Malheureusement, je dois me priver ici, faute de place, du plaisir de reconnaître le généreux secours que j'ai reçu de nombreux naturalistes, certains inconnus de moi. Je ne peux pas, toutefois, laisser passer cette occasion d'exprimer ma profonde gratitude envers le Dr Hooker qui, pendant les quinze dernières années, m'a aidé de toutes les manières possibles, par la grande étendue de ses connaissances et l'excellence de son jugement.
(...)
Présentation de l'éditeur :
Pendant plus de vingt ans, Charles R. Darwin travailla sur la question de l'origine des espèces, ce «mystère des mystères». D'abord partisan de la stabilité des espèces, il finit par être convaincu de leur mutabilité progressive.
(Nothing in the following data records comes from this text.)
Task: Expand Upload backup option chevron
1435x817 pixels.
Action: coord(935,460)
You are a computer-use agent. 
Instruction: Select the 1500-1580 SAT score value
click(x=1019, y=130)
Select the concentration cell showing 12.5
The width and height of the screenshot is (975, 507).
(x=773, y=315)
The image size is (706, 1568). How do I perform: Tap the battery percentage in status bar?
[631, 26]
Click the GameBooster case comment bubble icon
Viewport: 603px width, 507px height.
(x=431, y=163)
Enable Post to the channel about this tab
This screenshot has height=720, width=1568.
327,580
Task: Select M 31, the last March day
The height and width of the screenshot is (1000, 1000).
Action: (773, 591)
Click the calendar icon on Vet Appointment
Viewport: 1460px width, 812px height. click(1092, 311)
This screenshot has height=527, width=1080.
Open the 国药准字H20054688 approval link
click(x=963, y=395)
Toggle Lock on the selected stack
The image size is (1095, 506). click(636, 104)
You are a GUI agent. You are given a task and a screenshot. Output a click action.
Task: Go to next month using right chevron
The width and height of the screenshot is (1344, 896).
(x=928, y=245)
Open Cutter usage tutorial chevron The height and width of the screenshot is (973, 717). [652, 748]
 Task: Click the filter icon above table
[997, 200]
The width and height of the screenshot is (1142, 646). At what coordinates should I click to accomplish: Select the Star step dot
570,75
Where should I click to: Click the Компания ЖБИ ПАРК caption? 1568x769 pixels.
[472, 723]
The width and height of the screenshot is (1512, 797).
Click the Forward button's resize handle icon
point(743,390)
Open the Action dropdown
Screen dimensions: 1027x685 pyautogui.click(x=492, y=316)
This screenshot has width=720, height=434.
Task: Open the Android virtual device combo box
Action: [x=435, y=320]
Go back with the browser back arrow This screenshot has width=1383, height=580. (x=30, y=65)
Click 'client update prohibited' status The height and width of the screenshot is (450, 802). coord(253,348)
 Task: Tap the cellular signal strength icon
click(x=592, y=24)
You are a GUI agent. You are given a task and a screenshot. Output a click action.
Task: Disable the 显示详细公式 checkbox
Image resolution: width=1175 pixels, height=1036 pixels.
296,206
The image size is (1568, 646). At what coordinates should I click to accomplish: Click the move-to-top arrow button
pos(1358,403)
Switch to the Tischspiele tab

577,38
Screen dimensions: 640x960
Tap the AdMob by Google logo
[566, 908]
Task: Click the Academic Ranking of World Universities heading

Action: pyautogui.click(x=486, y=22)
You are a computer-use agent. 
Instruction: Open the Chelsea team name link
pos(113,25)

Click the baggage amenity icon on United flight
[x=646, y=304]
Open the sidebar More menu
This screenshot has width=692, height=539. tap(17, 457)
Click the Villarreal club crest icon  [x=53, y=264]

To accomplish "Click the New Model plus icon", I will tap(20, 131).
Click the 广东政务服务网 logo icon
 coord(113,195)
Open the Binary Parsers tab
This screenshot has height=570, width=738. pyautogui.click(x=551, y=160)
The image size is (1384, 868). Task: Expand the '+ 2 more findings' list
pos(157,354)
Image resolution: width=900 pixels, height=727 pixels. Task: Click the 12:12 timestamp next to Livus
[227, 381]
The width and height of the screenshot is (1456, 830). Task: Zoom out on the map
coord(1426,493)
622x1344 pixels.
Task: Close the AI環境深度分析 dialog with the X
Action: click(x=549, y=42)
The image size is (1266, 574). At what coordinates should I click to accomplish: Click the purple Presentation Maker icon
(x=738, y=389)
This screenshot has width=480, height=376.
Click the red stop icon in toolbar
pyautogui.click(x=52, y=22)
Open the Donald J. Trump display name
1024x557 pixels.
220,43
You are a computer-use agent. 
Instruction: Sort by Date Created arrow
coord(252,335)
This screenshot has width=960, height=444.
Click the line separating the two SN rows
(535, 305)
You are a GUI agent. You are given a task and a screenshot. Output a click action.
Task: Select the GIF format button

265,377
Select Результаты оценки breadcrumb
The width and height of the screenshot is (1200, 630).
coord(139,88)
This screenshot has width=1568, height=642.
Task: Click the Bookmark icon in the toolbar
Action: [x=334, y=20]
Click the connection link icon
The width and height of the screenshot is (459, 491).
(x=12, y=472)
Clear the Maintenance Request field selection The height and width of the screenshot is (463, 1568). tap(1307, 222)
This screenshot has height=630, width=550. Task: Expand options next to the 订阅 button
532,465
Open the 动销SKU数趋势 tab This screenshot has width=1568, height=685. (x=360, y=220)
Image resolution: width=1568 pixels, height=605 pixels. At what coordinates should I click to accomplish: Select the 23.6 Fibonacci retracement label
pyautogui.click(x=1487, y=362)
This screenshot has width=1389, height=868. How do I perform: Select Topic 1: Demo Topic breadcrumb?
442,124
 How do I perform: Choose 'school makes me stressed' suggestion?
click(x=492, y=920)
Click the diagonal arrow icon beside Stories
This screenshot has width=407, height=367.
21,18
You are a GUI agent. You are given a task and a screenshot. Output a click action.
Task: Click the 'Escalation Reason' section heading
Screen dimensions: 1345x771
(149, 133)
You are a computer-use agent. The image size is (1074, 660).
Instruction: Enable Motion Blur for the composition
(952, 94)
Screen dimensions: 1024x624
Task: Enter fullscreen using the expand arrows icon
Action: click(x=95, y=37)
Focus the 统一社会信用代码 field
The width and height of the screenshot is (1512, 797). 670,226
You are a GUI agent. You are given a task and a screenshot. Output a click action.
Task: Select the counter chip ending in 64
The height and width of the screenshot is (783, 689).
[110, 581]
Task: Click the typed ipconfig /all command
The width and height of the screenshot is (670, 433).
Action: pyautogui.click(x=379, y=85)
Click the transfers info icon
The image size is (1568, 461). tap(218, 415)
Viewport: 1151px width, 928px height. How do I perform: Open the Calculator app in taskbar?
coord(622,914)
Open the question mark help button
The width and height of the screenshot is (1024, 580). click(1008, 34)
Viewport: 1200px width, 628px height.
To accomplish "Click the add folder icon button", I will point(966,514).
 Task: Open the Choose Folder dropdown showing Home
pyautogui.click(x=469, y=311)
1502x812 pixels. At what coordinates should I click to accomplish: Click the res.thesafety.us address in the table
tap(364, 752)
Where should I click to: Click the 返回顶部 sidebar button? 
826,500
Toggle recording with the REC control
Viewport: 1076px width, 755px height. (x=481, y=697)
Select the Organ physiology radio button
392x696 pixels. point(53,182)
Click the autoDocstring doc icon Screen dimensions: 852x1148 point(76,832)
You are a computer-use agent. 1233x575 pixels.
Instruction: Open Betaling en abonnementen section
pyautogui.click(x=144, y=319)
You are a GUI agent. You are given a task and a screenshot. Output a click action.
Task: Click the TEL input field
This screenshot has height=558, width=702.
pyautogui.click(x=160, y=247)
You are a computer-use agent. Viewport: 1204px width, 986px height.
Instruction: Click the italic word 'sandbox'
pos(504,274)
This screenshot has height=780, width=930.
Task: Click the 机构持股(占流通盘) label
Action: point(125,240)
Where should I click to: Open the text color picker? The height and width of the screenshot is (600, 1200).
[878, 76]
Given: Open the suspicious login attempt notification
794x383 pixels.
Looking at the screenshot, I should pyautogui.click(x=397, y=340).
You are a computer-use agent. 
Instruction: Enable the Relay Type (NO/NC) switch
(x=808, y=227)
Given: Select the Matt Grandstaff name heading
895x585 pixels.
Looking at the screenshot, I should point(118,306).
Cette thèse était radicale, l'admettre était «comme confesser un meurtre». Après un premier manuscrit, rédigé en 1844, le naturaliste anglais finit par publier, en 1859, un «résumé» de sa théorie : c'est le livre devenu célèbre sous le titre de L'Origine des espèces.
Ce texte connaîtra, du vivant de Darwin, six éditions successives et les deux tiers des phrases en seront modifiés. Dès lors, quelle édition faut-il lire ? La sixième et dernière édition (1872) passa longtemps pour être la formulation ultime du message que Darwin adressa à la postérité. Aujourd'hui, cependant, le public anglophone se tourne massivement vers la première édition : la version originale de 1859, celle «qui a ébranlé les bases du monde» selon le mot d'Ernst W. Mayr.
C'est donc le texte originel de Darwin que cette traduction met à la disposition des lecteurs francophones. Ce volume offre une véritable édition scientifique de L'Origine. Les nombreuses notes permettent de décoder les références implicites de Darwin et rendent accessibles de nouvelles découvertes faites dans ses manuscrits et sa correspondance.
Thierry Hoquet, professeur à l'université Jean Moulin-Lyon-3, est spécialiste de l'histoire et de la philosophie de la biologie. Il est l'auteur, notamment, de Darwin contre Darwin (Seuil, 2009) et vient de traduire Le Cène généreux, de Joan Roughgarden (Seuil, 2012).